Subject Re: [PATCH] Hex-coding optimizations using SVE on ARM.
Date
Msg-id TY2PR01MB2667B294A9D2556C05BE02A0971F2@TY2PR01MB2667.jpnprd01.prod.outlook.com
Whole thread Raw
In response to Re: [PATCH] Hex-coding optimizations using SVE on ARM.  (Nathan Bossart <nathandbossart@gmail.com>)
Responses Re: [PATCH] Hex-coding optimizations using SVE on ARM.
List pgsql-hackers
On Fri, Jan 10, 2025 at 09:38:14AM -0600, Nathan Bossart wrote:
> Do you mean that the auto-vectorization worked and you observed no
> performance improvement, or the auto-vectorization had no effect on the
> code generated?

Auto-vectorization is working now with the following addition on Graviton 3 (m7g.4xlarge) with GCC 11.4, and the results match yours. Previously, auto-vectorization had no effect because we missed the -march=native option.

      encode.o: CFLAGS += ${CFLAGS_VECTORIZE} -march=native

There is a 30% improvement using auto-vectorization.

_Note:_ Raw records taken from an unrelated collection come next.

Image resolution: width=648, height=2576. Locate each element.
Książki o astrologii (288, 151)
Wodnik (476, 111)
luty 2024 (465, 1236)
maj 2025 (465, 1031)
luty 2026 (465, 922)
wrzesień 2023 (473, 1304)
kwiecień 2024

 buf   | default | auto_vec | SVE
--------+-------+--------+-------
     16 |     16  |      12  |    8
     64 |     58  |      40  |    9
    256 |    223  |     152  |   18
   1024 |    934  |     613  |   54
   4096 |   3533  |    2430  |  202
  16384 |  14081  |    9831  |  800
  65536 |  56374  |   38702  | 3202

Auto-vectorization had no effect on hex_decode due to the presence of control flow.

-----
Here is a comment snippet from src/include/port/simd.h

"While Neon support is technically optional for aarch64, it appears that all available 64-bit hardware does have it."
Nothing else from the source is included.